• No Snarks on Mars

    I was dismayed to see that HBO is launching an animated program about a guy going to work on Mars — disturbingly close to the theme of the comic strip I’ve been working on.

    Screengrab from the trailer for HBO's new cartoon set on Mars

    But the trailer makes it look like yet another modern animation that’s 100% snark, like it hates its characters and hates its subject.

    At first I felt like, “Oh well, there’s my thing gazumped,” but when I sit with it… My thing is full of flawed people (my ideal would be something like Commedia dell’Arte, or Twelfth Night, which is pretty much straight-up Commedia), but hopefully still has a heart.

    Photo of a page from my comic strip, "Marsholes"

    As a kid, I loved space anything, so imagining that setting revives my feelings of hope, wonder, and play.

    It’s the same with Apple TV’s “Hello Tomorrow”: I should be its prime audience member, but it’s so cyncial that I stopped watching it. Again, it seemed to have nothing but disdain for its characters and their world.

    Hell, if you don’t like this, why should I?

    Somewhere along the way we mistook “nasty” for “funny”.

  • My Back! I’m Back!

    In working on an animation for long hours, hunched over my Surface, I pulled something in my back. Between that and endless research about posting content on LinkedIn and YouTube, I haven’t been drawing diary comix. Oh, and I’m also neck-deep in illustrating Book 34 for Strategic Coach.
     
    Now I’m in the process of trying to figure out how to set up my work-space so that A) it doesn’t hurt me, and B) I can make videos or be on calls without a lot of junk behind me. Right now, that’s looking like turning my desk in the basement around and sitting next to the wall.
     
    It’s weird how hesitant I feel about making that change, even though — who cares? It’s the basement; there’s nothing coherent or important going on down here that this will disrupt.
     
    Funny how the first place you put something soon becomes “its place”.
     
    Anyway, I should be drawing.
     
    It’s finally warming up here, which is uplifting after the dreary “survival mode” that was March.
  • Am-Dram Glam

    Diary comic: Going to see Newsies tonight with Mom; I still have actor's nightmares

    When I finished my morning grocery store doodle-and-noodle session, I bumped into my pal David, a stage technician who said he’s working the follow-spot tonight. He told me that the show is great, and that he’s been loving the kids’ enthusiasm and awe for what they’re doing.

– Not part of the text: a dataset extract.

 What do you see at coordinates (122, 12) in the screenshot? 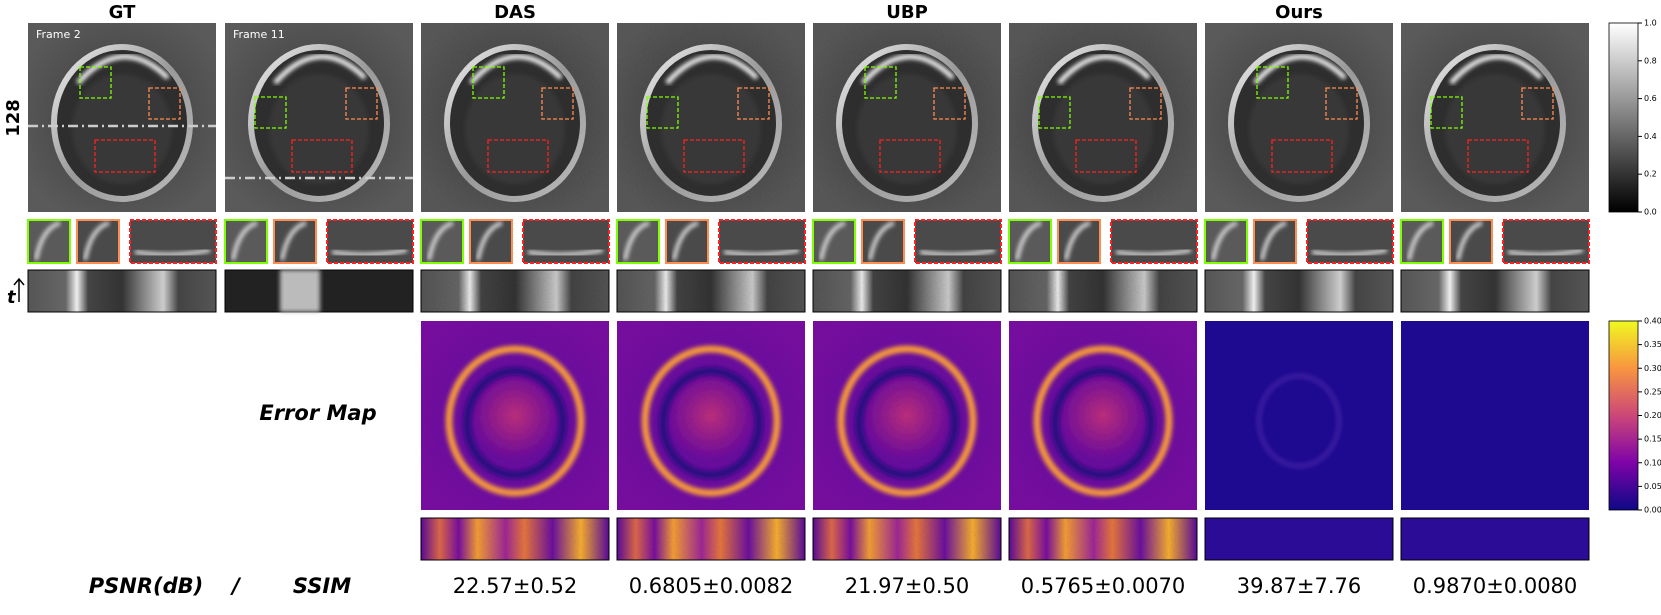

    “To be honest,” he said, “they’re better to work with than a lot of professionals.”

  • The Whale, Original Version

    Some random line of thinking led me to Moby-Dick a few weeks ago, and I figured, “Okay, I’ll give this a try” — fully expecting it might be one of those impenetrable ‘classics’ I decide to quit. (Life is short: If something entirely optional, like a book, is beyond me or turns out to not be my thing, I now allow myself to leave it unfinished.)

    This book is great!

    The chapters are short, Dickens-style, making me suspect they were serialized. They’re the perfect length for reading before bed.

    And the writing is so evocative, quickly sketching out a very specific, weird, and compelling time and place.

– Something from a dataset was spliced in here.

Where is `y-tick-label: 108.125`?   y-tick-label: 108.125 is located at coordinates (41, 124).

    Most surprising, it’s totally gay. One makes allowances for meanings having changed over time, not projecting a postmodern perspective on a different era, blah blah blah. But… no, this is really gay.

    Not having studied this book or researched it before this reading, I’m wondering why I’ve never heard this perspective before.

    I’m still just at the beginning, but I was inspired to make this drawing of the two main characters we’ve spent the most time with (much of which they’ve spent in bed with each other):

    Cartoon: Ishmael and Queequeg

    Queequeg is unquestionably a conglomeration of misinformed racial stereotypes, but he’s treated with some sensitivity and admiration, so I like him and am glad he exists in my imagination. I can fully appreciate that I might feel otherwise if I were Black.

    Again, not having read the book before, I worry for his fate; I have the feeling that things are going to go badly for all involved.